C’è un momento dell’anno in cui è fondamentale saper fare una cosa che non tutti sanno fare.
Ci si arriva dopo anni di studi e di errori, che servono a correggerti, a farti migliorare. Il momento dell’anno è questo. E la cosa da saper fare ha una definizione misteriosa, preoccupante e anche un po’ sinistra: vestirsi a cipolla.
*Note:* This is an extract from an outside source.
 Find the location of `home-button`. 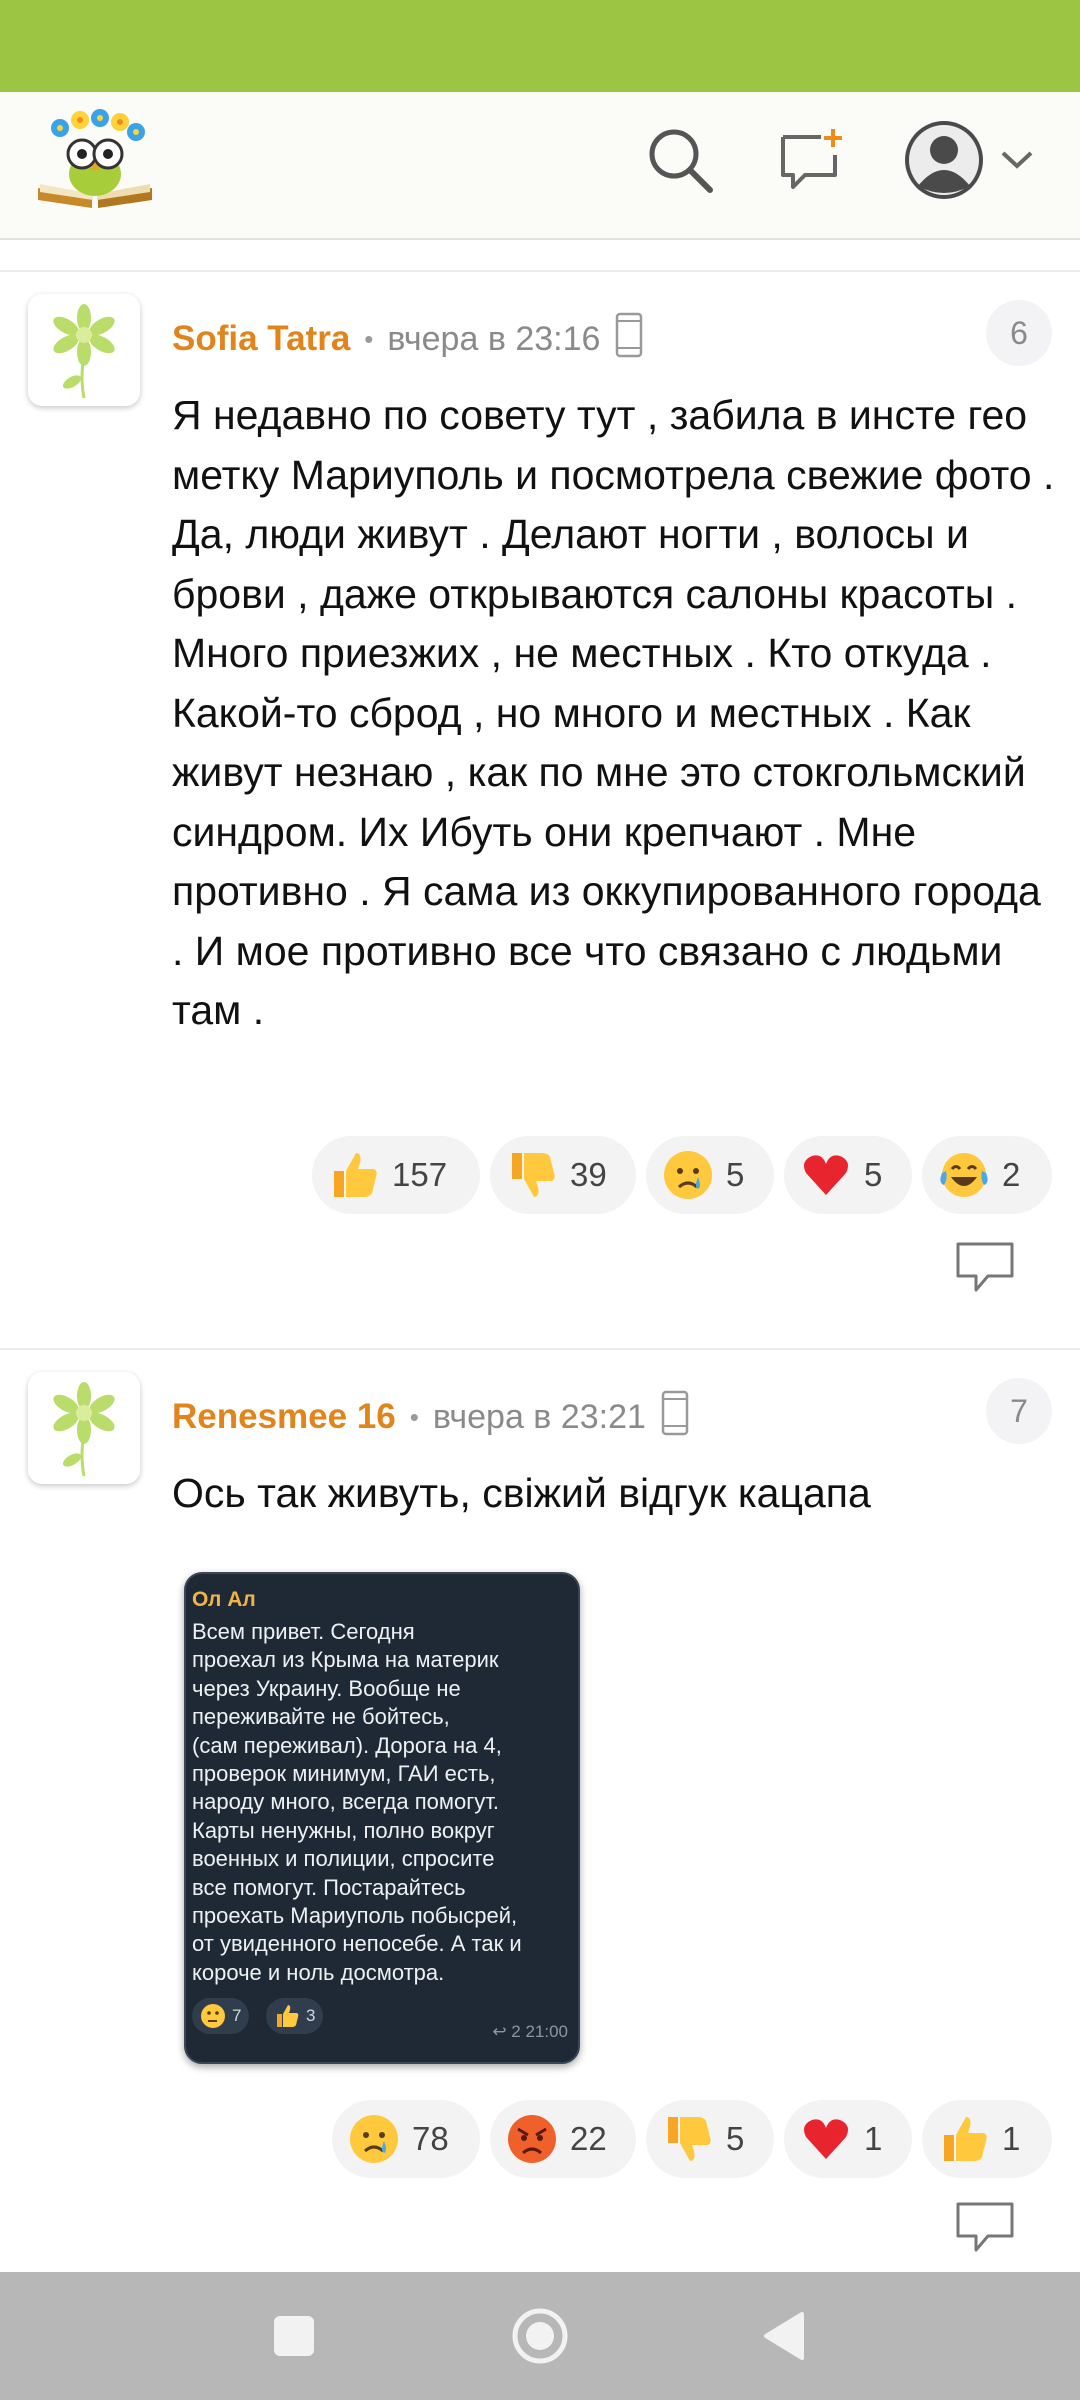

Vestirsi a cipolla è un arte ed è la soluzione che l’esperto in materia ti dà quando sente i seguenti lamenti: “Non si sa come vestirsi”, “Un momento è caldo, un momento è freddo”, “Si suda poi si gela, poi si torna a sudare, io non lo so”.
La risposta è apparentemente semplicissima: “Ah, basta che ti vesti a cipolla!”. E lì uno entra in un tunnel di dubbi sul significato del concetto e anche sulla sua attuazione. Il termine deriva dal fatto che la cipolla è fatta di più strati (ma allora in un certo senso anche il carciofo). Bisogna vestirsi a strati e cioè mettersi qualcosa che vada bene se è un caldo cane o se piomba un freddo siberiano. Intanto bisogna premettere che chi è vestito a cipolla quasi sempre, salvo rari casi, fa schifo.
Sembra l’omino della pubblicità Michelin. Perché ci si sforma, si diventa grassi, goffi, impacciati, che quando ti incontra l’amico o l’amica e ti fa: “Ma scusa, sei un po’ingrassato?” (cosa che fa sempre dispiacere a tutte le latitudini, nel senso che se lo dici anche a un esquimese imbottito di pelo ci rimane comunque un po’ male), tu rispondi: “No, sono vestito a cipolla”. E molti non ci credono. Comunque la gente che si veste a cipolla, o almeno ci prova, fa spesso un gran casino. Maglietta a maniche corte, sopra una maglia a manica lunga, sopra un maglioncino di lana leggero, sopra un giubbottino estivo, sopra un giubbone pesante e sopra un gabarden.
In quel momento in giro non c’è una persona. ma una mongolfiera. Poi chi è vestito a cipolla quasi sempre suda molto. Sì perché prima di liberarsi dei due o tre strati per combattere il freddo siberiano, ha comunque appesantito un’ascella a livelli quasi insostenibili. Il vestirsi a cipolla, per questo, è anche una delle maggiori cause per cui uno si ammala. Ovvio, passare, mentre sei in Corso Buenos Aires a Milano o sulla Madison, dai 40 gradi di Nairobi agli 11 gradi che ci sono in città, è un’escursione termica che schianterebbe un bue.
La confusione con questa storia della cipolla è incredibile. C’è gente in infradito in dicembre e gente in bermuda, ma con il loden, d’estate. Salvo poi incontrare gente che si era vestita a cipolla, ma siccome è venuto fuori il sole e la temperatura si è mitigata (la gente in questi casi dice che si scoppia dal caldo ma sono proiezioni della propria fantasia), cammina in pratica con un armadio di vestiti a cavallo del braccio, che non sa dove diavolo appoggiarli e di conseguenza ne dimentica dei pezzi sulle sedie di un bar, in un negozio o nei sedili posteriori della macchina di un altro.
Se ne evince, alla fine dei conti, che ci sono diversi modi di vestirsi. Elegante, casual, da lavoro, sportivo, ricercato, bizzarro, eccentrico, a cipolla e…a pene di segugio. Cioè a cazzo di cane, per dirla in modo più diretto. In questo caso vuol dire che, per esempio una signora, distratta dall’esigenza di vestirsi a cipolla, si è messa un accozzaglia di roba che non sta insieme neanche con la colla, colori inaccostabili, intonazioni completamente sbagliate, abbinamenti da ospedale psichiatrico. Con l’amica che perfidamente dice: “Beh, stai bene vestita così’”. E l’altra, in evidente stato confusionale, risponde: “Grazie”. Gongolando.